#### TEXTE EXTRAIT
| AA.VV.: (Koukouli-Chryssanthaki, Haïdo - Treuil, René - Lespez, Laurent - Malamidou, Dimitra),
Dikili Tash, village préhistorique de Macédoine orientale. Recherches franco-helléniques dirigées par la société archéologique d’Athènes et l’École française d’Athènes (1986-2001), 21x28 cm, 416 p. ill. n/b et coul.
ISBN 978-2-86958-231-5 (EfA, Recherches franco-helléniques), ISBN 978-960-8145-68-9 (Bibliothèque de la Société archéologique d’Athènes, 254). 80 euros (Ecole française d’Athènes, Athènes 2008)
| Compte rendu par Matthieu Ghilardi, Centre Franco-Egyptien d’Etude des Temples de Karnak (CNRS) Nombre de mots : 1969 mots Publié en ligne le 2008-11-15 Citation: Histara les comptes rendus (ISSN 2100-0700). Lien: http://histara.sorbonne.fr/cr.php?cr=437 Lien pour commander ce livre Cet ouvrage est une synthèse des programmes de recherches
archéologiques et d’étude de géographie-géomorphologie entreprises
autour du site de Dikili Tash, et de la plaine de Drama qui l’entoure.

#### DONNÉES FOURNIES
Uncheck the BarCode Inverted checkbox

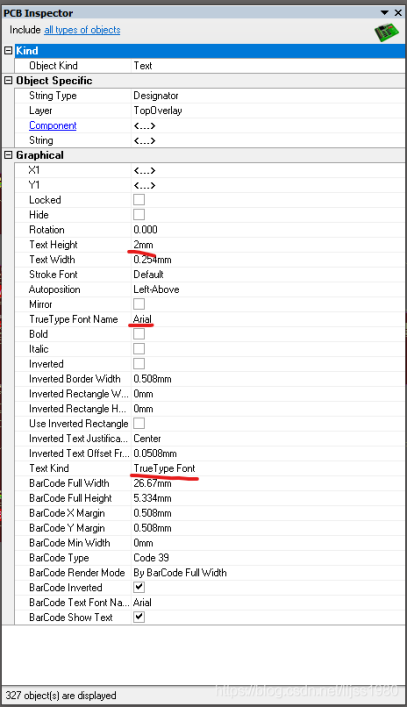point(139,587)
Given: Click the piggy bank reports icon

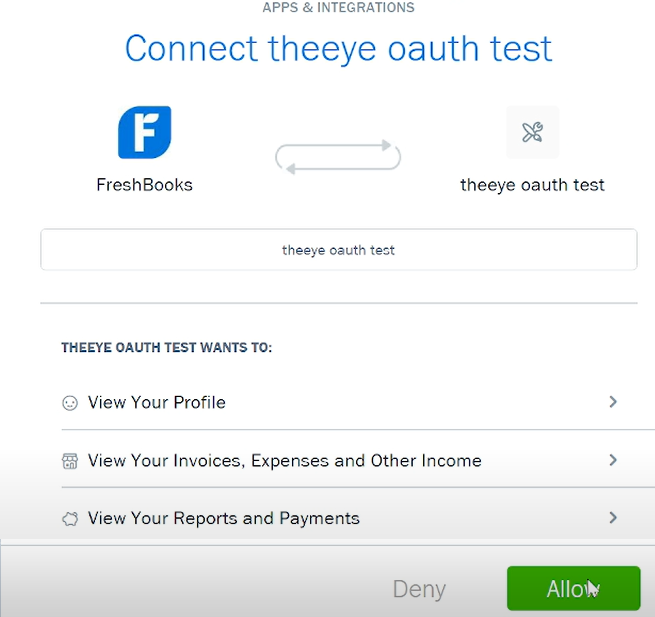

* * *

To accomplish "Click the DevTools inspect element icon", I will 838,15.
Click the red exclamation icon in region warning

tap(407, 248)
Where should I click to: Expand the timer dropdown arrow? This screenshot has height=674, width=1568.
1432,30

--

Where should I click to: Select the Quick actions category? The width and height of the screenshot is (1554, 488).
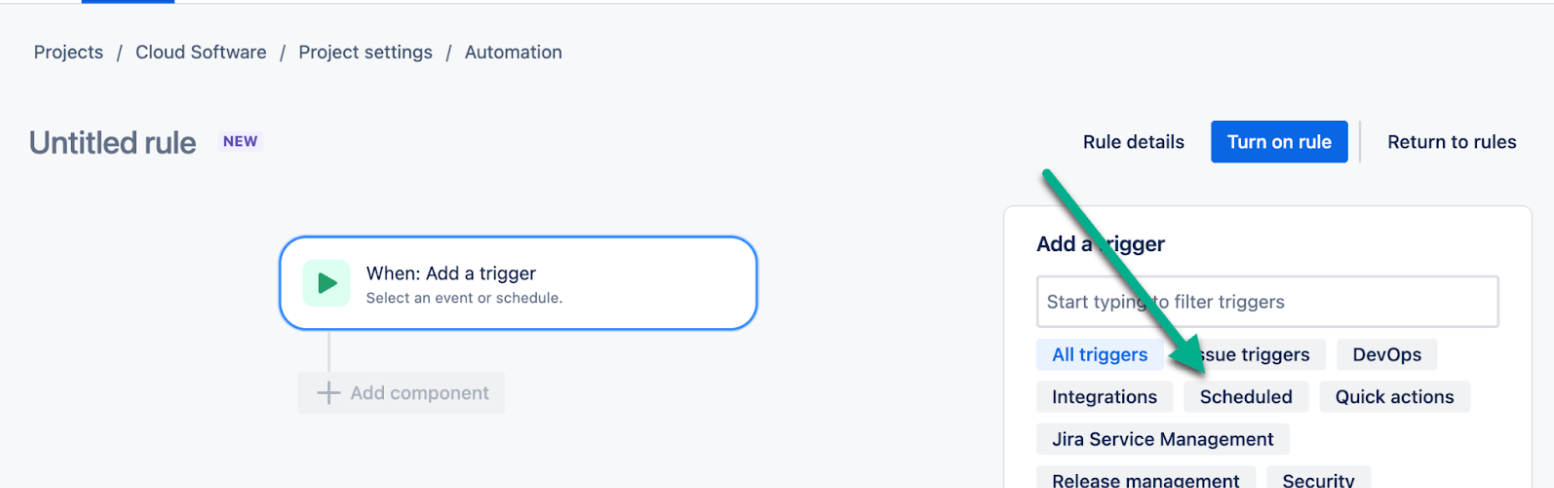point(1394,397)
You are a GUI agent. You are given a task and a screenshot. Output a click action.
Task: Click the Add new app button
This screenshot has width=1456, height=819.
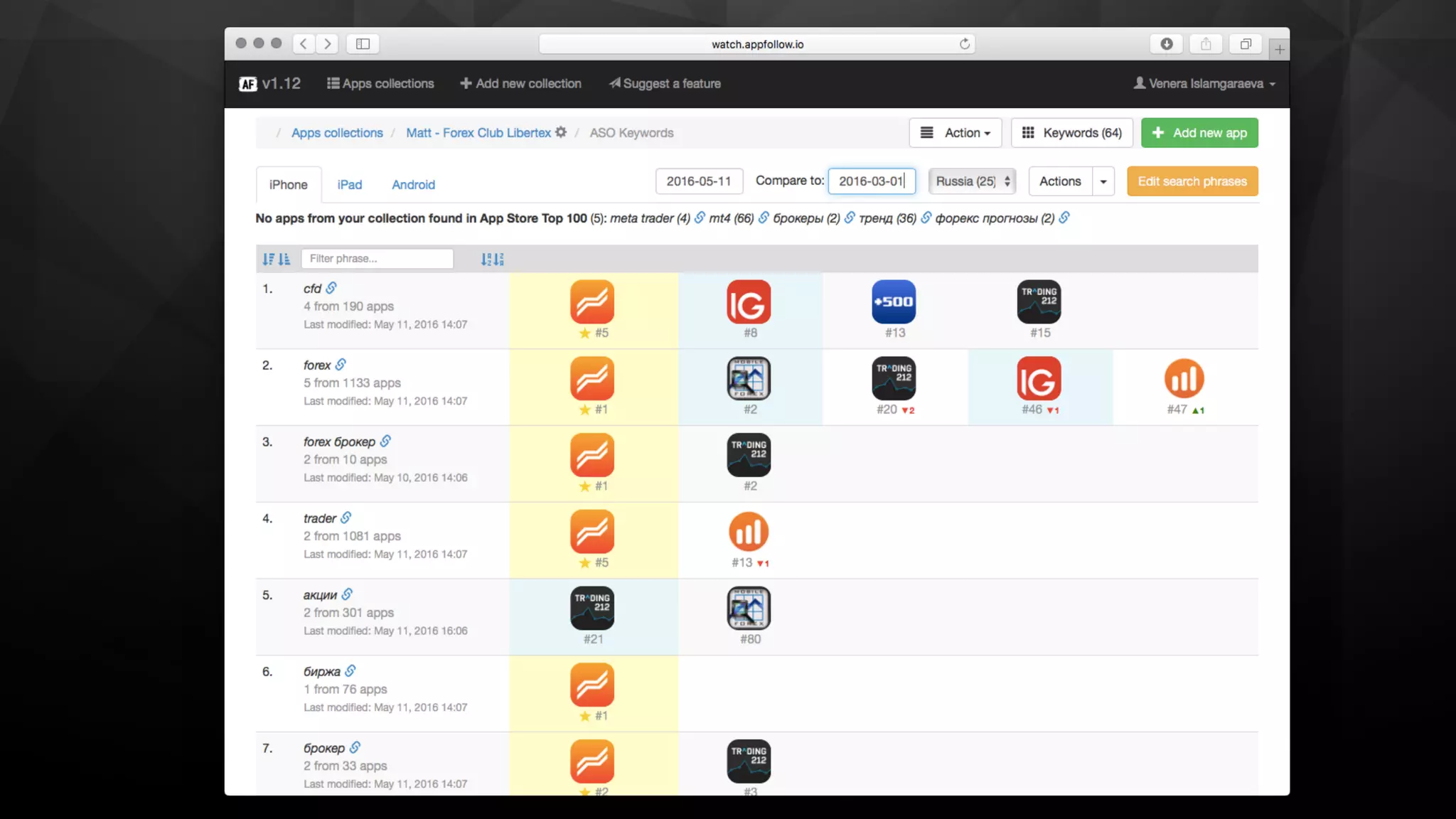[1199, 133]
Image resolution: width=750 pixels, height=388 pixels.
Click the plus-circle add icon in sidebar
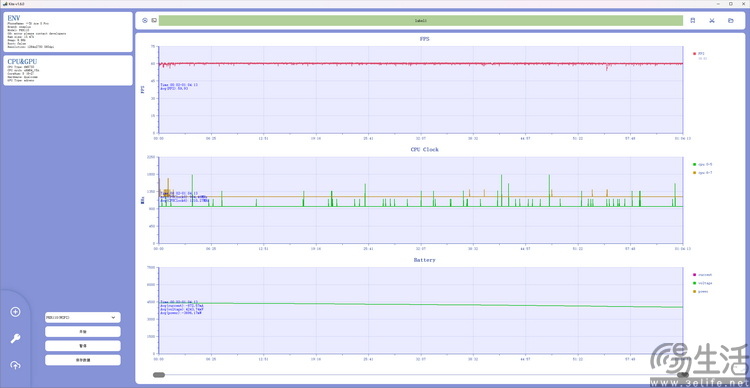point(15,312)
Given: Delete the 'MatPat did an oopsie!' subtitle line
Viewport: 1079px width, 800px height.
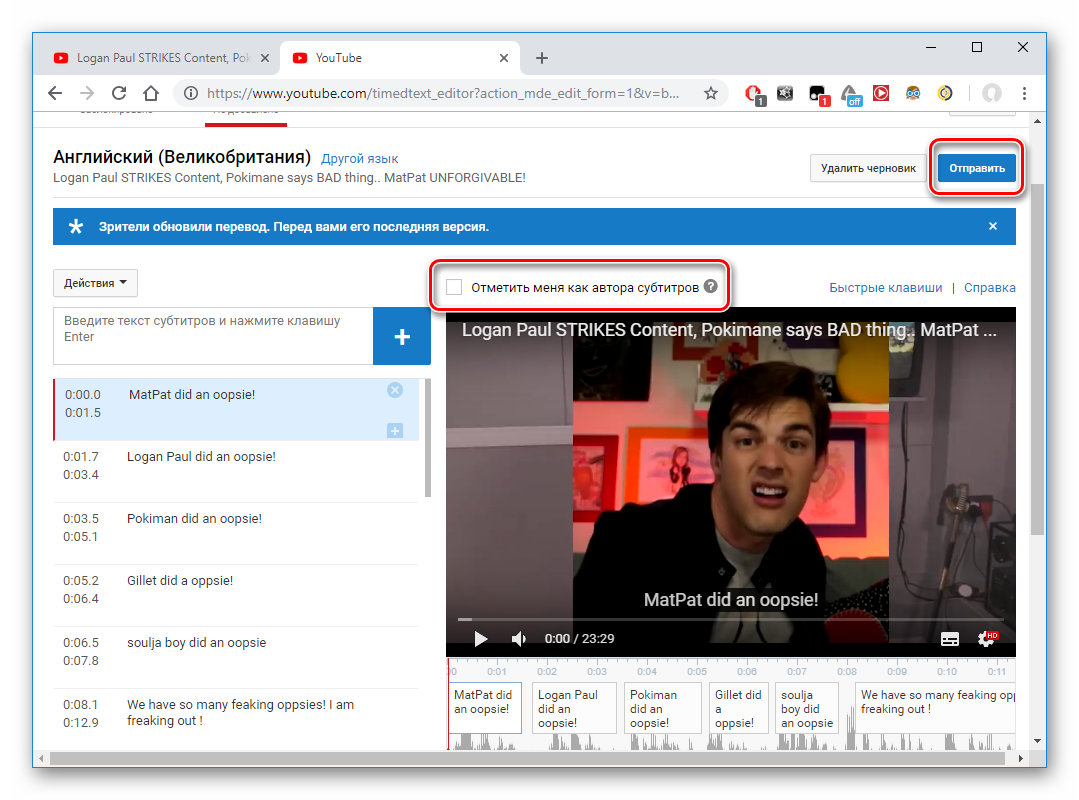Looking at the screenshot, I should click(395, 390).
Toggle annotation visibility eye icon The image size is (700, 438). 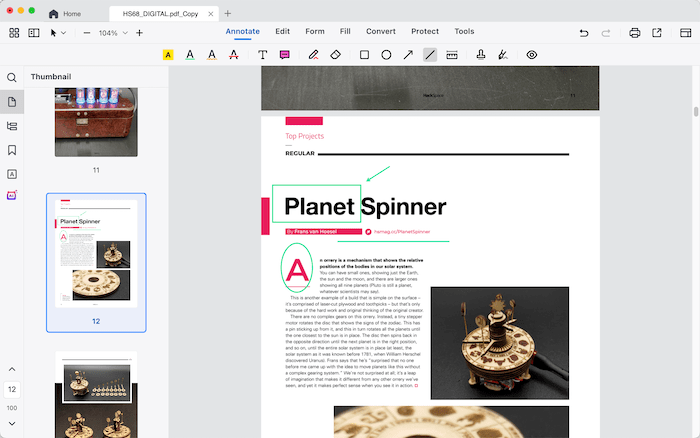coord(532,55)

#### SÉRIE D'EXERCICES
**a.** Combien de pages compte l'ouvrage présenté dans le texte sur Dikili Tash ?
**b.** Reproduisez à l'identique le passage du texte sur Dikili Tash qui commence à « ISBN 978-2-86958-231-5 (EfA, Recherches » et se termine à « Drama qui l’entoure. ».
Ces données proviennent d'une autre source.

#### LES RÉPONSES
**a.** 416 pages.

**b.**
ISBN 978-2-86958-231-5 (EfA, Recherches franco-helléniques), ISBN 978-960-8145-68-9 (Bibliothèque de la Société archéologique d’Athènes, 254). 80 euros (Ecole française d’Athènes, Athènes 2008)
| Compte rendu par Matthieu Ghilardi, Centre Franco-Egyptien d’Etude des Temples de Karnak (CNRS) Nombre de mots : 1969 mots Publié en ligne le 2008-11-15 Citation: Histara les comptes rendus (ISSN 2100-0700). Lien: http://histara.sorbonne.fr/cr.php?cr=437 Lien pour commander ce livre Cet ouvrage est une synthèse des programmes de recherches
archéologiques et d’étude de géographie-géomorphologie entreprises
autour du site de Dikili Tash, et de la plaine de Drama qui l’entoure.